Rows showing where targets appear:
____________________
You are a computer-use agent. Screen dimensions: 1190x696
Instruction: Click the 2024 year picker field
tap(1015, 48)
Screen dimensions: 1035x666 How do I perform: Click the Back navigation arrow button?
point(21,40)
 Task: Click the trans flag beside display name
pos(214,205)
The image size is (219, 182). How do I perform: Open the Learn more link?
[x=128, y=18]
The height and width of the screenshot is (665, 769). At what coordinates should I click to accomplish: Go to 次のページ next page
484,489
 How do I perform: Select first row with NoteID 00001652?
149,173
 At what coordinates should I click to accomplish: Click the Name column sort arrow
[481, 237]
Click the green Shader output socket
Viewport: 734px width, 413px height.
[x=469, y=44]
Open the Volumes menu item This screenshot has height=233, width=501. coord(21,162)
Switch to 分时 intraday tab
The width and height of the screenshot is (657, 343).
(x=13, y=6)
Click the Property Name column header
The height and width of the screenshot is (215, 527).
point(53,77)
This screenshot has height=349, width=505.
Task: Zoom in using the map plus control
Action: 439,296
____________________
» Do this: Quote the records word for word, beginning at the line that contains "How do I perform: Select" and continuing through the end of the records.

» Exercise result:
 How do I perform: Select first row with NoteID 00001652?
149,173
 At what coordinates should I click to accomplish: Click the Name column sort arrow
[481, 237]
Click the green Shader output socket
Viewport: 734px width, 413px height.
[x=469, y=44]
Open the Volumes menu item This screenshot has height=233, width=501. coord(21,162)
Switch to 分时 intraday tab
The width and height of the screenshot is (657, 343).
(x=13, y=6)
Click the Property Name column header
The height and width of the screenshot is (215, 527).
point(53,77)
This screenshot has height=349, width=505.
Task: Zoom in using the map plus control
Action: 439,296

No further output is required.